Ciolli, who graduated from the University of Pennsylvania Law School in May 2007, worked at Edwards, Angell, Palmer & Dodge in the summer of 2006 and had been offered a full-time job there after graduation, according to the complaint he filed.

But in late March 2007, the firm’s hiring partner called him about several accusations leveled against Ciolli related to the AutoAdmit case, such as that Ciolli was responsible for starting a Web site that ranked the physical appearance of female law students at the nation’s top 14 law schools. The complaint denies Ciolli had any involvement with that site.
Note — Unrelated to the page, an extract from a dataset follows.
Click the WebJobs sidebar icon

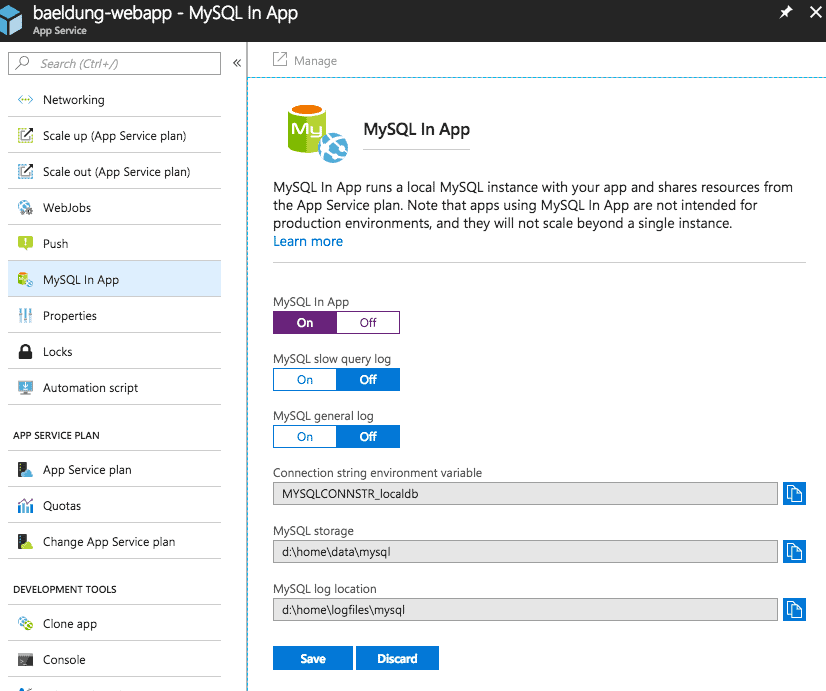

The following month, the firm rescinded his job offer, the suit says.

The complaint alleges that the law students and their lawyers wrongfully initiated civil proceeding against Ciolli, that the students and a Web site they solicited to help restore their reputations libeled and slandered him and that the publicity they directed toward him placed him in a false light, with the result that he lost his job offer.
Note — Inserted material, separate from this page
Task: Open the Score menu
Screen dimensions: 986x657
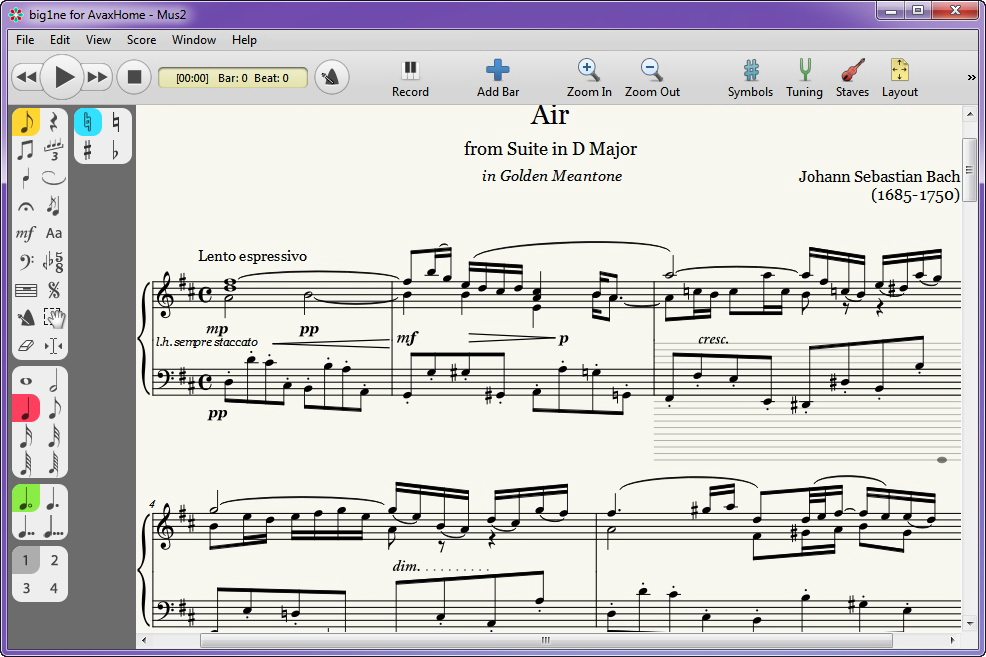Action: click(x=141, y=40)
The two law students, who were anonymous as the plaintiffs in the Connecticut suit, were named in the Pennsylvania case.

“There was no real big secret about who they were,” Randazza said.

Unlike the original suit, Ciolli’s complaint contains nothing that would be considered scandalous or would justify withholding the students’ names, Jakubik said.

“When folks engage in the kind of conduct that is outlined in the complaint, I’m not sure they should be given the cloak of anonymity,” he said.



    I would be very interested to know whether Mr. Ciolli filed and argued a Rule 11 motion in the Federal District Court action. If it had been filed, was it dropped or was it unsuccessful -- if sanctions issued on the basis of such a Rule 11 motion the press might tell us. A successful Rule 11 motion would mean that the Federal Judge found that the claims in the complaint in the District Court action were meritless. A failure to prevail on such a motion might be construed as evidence of the opposite. Failure to file such a motion might be argued to be an indication the particular defendant in that action did not find any harm worth Complaining about. And note that the sequence of events here relative to the alleged action by the law firm who supposedly rescinded their offer is arguably not crucial, rather it might be argued that a defect in the pleadings such as the presence of falsehoods (were the facts set forth "on information and belief") should have been apparent ab initio to the defendant, who presumably would be best situated among the parties to make such assessment.

  • Anonymous

    comment above is incomprehensible.

    It might be construed as evidence of the opposite? What an insight, and yet not how the legal system works. Failure does not prove the null.


    Dear anonymous
    To speak in your pidgin: "comment above is incoherent."
    So re your "comment above is incomprehensible." (I'll look on that as an admission of sorts.) And you would claim the following "statement" somehow is? "What an insight, and yet not how the legal system works."
    How does it work pray tell oh sagacious one? Well?
    Can you understand "Failure does not prove the null," and "might be construed" are consonant?
    Your string of fortune cookie pronouncements make it plain that you have no idea whatsoever how the "legal system works." Or do you actually believe you can somehow determine to a certainty the outcome of a Judge's decision or even what a Judge might find relevant to a determination?
    The real question is why I would bother even posing those questions to you, for the answer is clear…
    All is not lost, however -- at least you gave me a good laugh.

  • Marc J. Randazza

    Excellent article.

    Why is it that student journalists seem to write balanced and accurate articles about this case, yet "professional" journalists seem to screw the whole thing up?

    If anything, you'd think that a Yale paper would be biased toward the Yale students. I haven't seen one whiff of that kind of integrity from this paper.

    Kudos. If only the AP and the WaPo had such ethics and professionalism.